Weight Loss Surgery Changes Body Weight Set-Point
Weight loss surgery is by far the most effective method for long-term weight loss. In my last post I discussed why non-surgical methods for weight loss typically don’t work over the long-term – they don’t change the body weight “set-point.” In this post I discuss why weight loss surgery (gastric sleeve, gastric bypass) works – weight loss surgery changes body weight set-point.
The assumption until recently has been that weight loss surgery works by “restriction.” That is, surgery mechanically “restricts” the amount of food a patient can consume.
This theory, however, is incomplete. The fact that non-operative forms of dietary restriction – diets, jaw wiring – don’t work long-term, whereas surgery does, suggests that there is something more going on.
In fact there is something more going on. We have learned that weight loss surgery works primarily through “physiologic” mechanisms rather than mechanical mechanisms like restriction. In other words, surgery (gastric sleeve, gastric bypass) changes how the body functions so that the body accepts a lower weight as its “set-point.”
About Body Weight Set-Point
I discussed the concept of body weight set-point in a previous post. To review, body weight is tightly regulated within a narrow range (set-point) by a complex regulatory network that controls hunger and metabolic rate. Diet-induced weight loss to below this range causes this system to increase hunger and decrease metabolic rate, ultimately resulting in weight regain back up to the set-point. The set-point can readily reset higher if weight gain occurs. The disease of obesity occurs when the body weight set-point becomes too high (excellent reference here).
So how does weight loss surgery cause the body weight set-point to reset lower? We don’t know all the details, but let’s discuss what is known.
Surgery Changes the Biology of Weight Regulation
Surgery increases satiety and decreases hunger. This represents a change in the body weight regulatory network that favors weight loss. Surgery physiologically makes the body want to lose weight.
With non-surgical diet-induced weight loss the regulatory network responds in the opposite direction – satiety decreases and hunger increases. The body physiologically wants to regain weight.

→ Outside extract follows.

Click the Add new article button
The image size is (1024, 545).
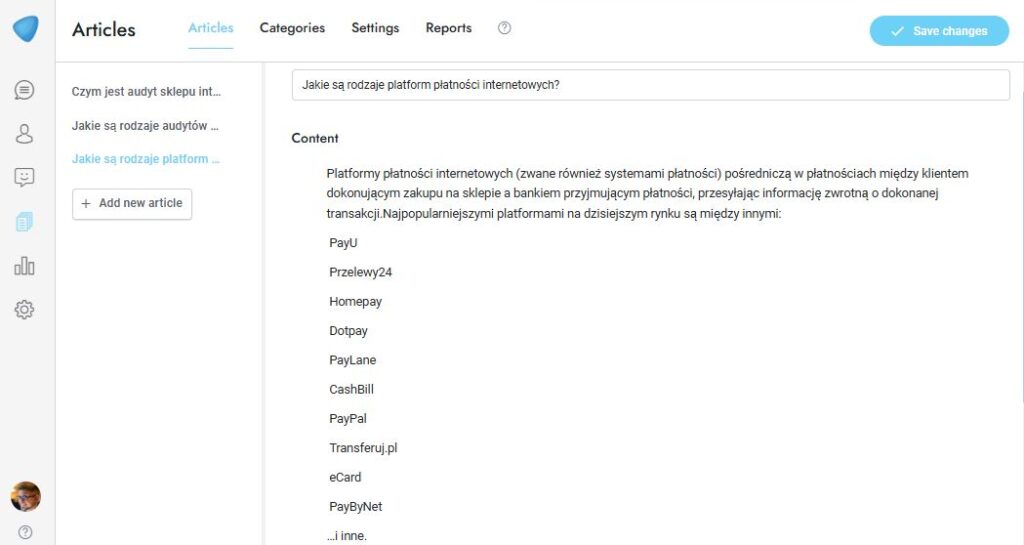[132, 203]
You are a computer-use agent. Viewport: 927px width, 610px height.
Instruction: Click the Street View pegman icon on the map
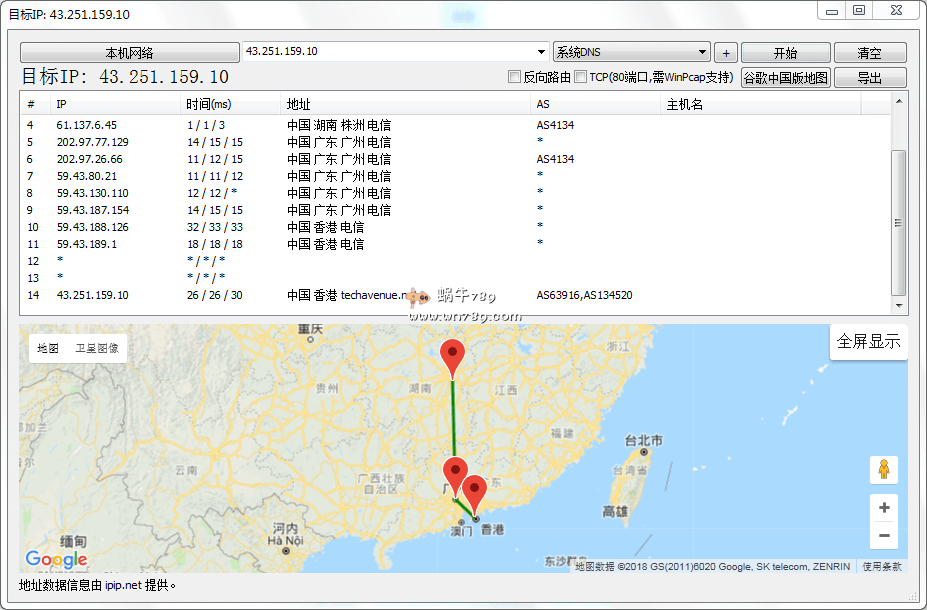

Gastric bypass additionally affects how metabolic rate changes with weight loss. There is a blunting of the decrease in metabolic rate that normally would occur with non-surgical weight loss. This again represents a change in the regulatory network that favors more weight loss after surgery.
So why do these changes occur? It seems that the answer is because surgery changes the hormone and nerve signaling that comes from the GI tract.

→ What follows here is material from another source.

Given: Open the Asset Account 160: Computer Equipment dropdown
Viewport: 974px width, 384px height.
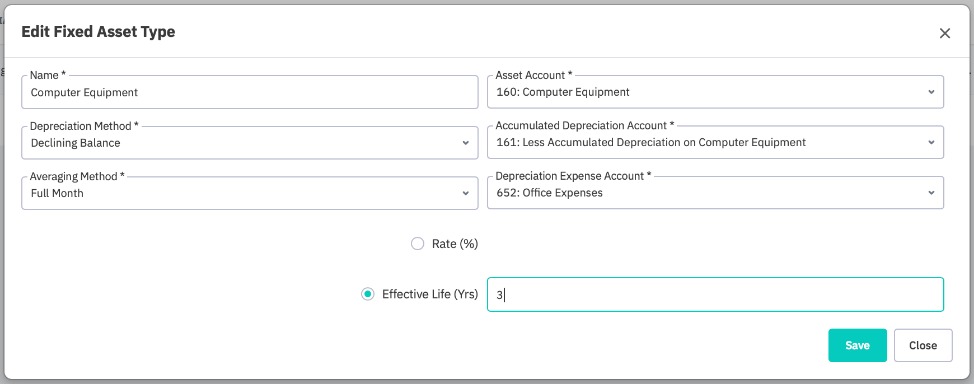Looking at the screenshot, I should pyautogui.click(x=715, y=92).
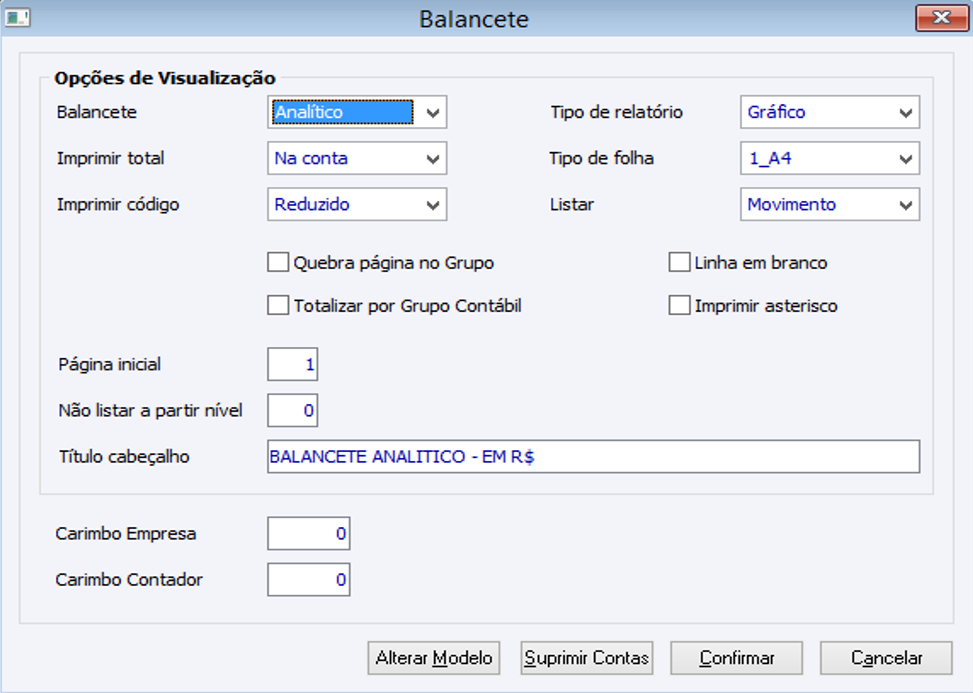
Task: Check Totalizar por Grupo Contábil
Action: coord(278,306)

Weight Loss Surgery Changes Hormone Signaling
Surgery changes the levels of numerous hormones that are involved with appetite regulation. As discussed in the previous post, the levels of a number of hormones known to be involved in the regulation of appetite change after diet-induced weight loss to cause increased hunger and food intake. This is an important part of how the body normally maintains weight and prevents weight loss.
After surgery (gastric bypass and sleeve gastrectomy) the levels of these hormones change in the opposite direction. That is, they change in the direction that causes decreased hunger and food intake. Surgery causes the body biologically to want to lose weight (excellent reference here).
Weight Loss Surgery Changes Nerve Signaling
Surgery also changes the nerve signaling from the stomach and GI tract to the brain. This is the reason for the “restriction” with gastric bypass and sleeve gastrectomy. Patients feel satiety, or fullness, when the stomach is full. Because the stomach is made to be very small, satiety occurs after very small portion sizes (excellent reference here).
Weight Loss Surgery Lowers Body Weight Set-Point
These physiologic changes result in a new and more normal body weight set-point. This is depicted on the following graph. Surgery causes the energy intake (hunger) curve and the energy expenditure (metabolism) curve to change positions. The result is that the bodyweight set-point changes from where the pre-operative curves cross (blue bar) to where the post-operative curves cross (green bar) (excellent reference here).
In summary, body weight is determined by biology. To change body weight over the long-term, it is becoming clear that the biology that controls weight needs to change. Research suggests that weight loss surgery changes body weight set-point, and non-surgical methods for weight loss don’t.